1.4.5 Kidney Health Australia Caring for Australasians with Renal Impairment (KHA-CARI Guidelines) (Australia)
Kidney Health Australia Caring for Australasians with Renal Impairment (KHA-CARI) Guidelines also have been published for wide ranges of kidney diseases . The guidelines for dialysis initiation, “Level of renal function at which to initiate dialysis” (The CARI Guidelines 2005b) and “Other criteria for starting dialysis” (The CARI guidelines 2005a), were published online in 2005. In these guidelines, the timing of starting dialysis therapy was recommended both from the GFR levels and signs or symptoms relating uremia.
As for the renal function (The CARI Guidelines 2005b), they set two GFR levels.
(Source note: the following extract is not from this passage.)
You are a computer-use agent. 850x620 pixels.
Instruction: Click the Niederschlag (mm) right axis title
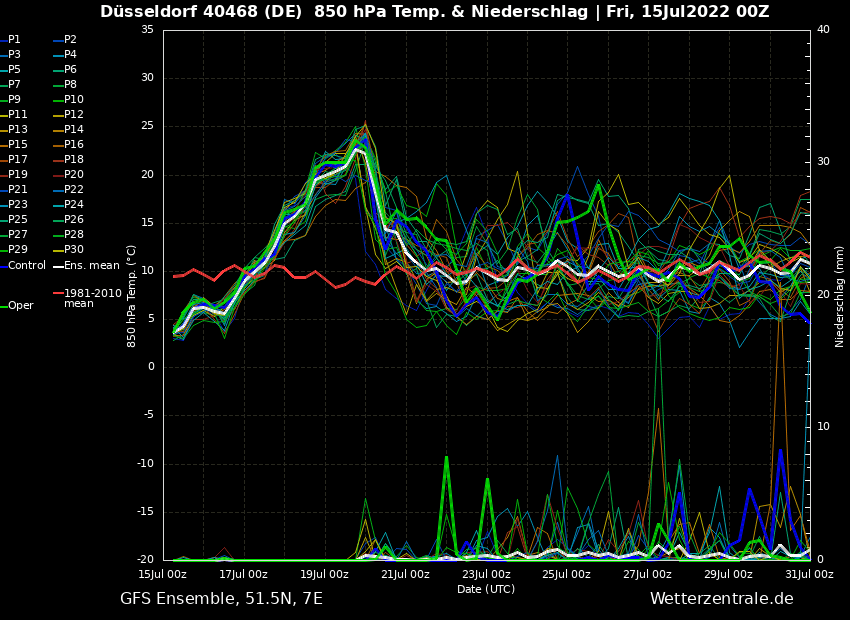tap(840, 296)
One is 10 mL/min/1.73 m2. The patients are commenced dialysis when GFR falls below approximately 10 mL/min/1.73 m2, if there is evidence of uremia or its complications such as malnutrition . Occasionally, patients may require to initiate dialysis at a higher GFR. The other is 6 mL/min/1.73 m2. Even if there is no evidence of uremia or its complications including malnutrition, the patients are commenced dialysis when GFR falls below approximately 6 mL/min/1.73 m2.
As for the signs and symptoms (The CARI guidelines 2005a), the stress was placed on the presence of malnutrition, which is suspected due to uremia and is not responsive to dietary intervention or correction of other reversible causes. The patients are commenced dialysis at first indication of such malnutrition. On the other hand, the existence or appearance of “absolute indications,” described below is no longer valid for indications for dialysis initiation, and their presence suggests delayed initiation. In this case, the absolute indicators are pericarditis, fluid overload , and hypertension poorly responsive to non-dialytic treatment, hyperkalemia , acidosis , advanced uremic encephalopathy and/or neuropathy, significant bleeding diathesis, severe nausea, and vomiting. Similarly, traditional “relative indications” may not be useful, because they are largely subjective and may be due to intercurrent diseases. These relative indicators include anorexia, profound fatigue and weakness, impaired cognition, memory and attention span, severe pruritus, depression, and poor interpersonal relationship.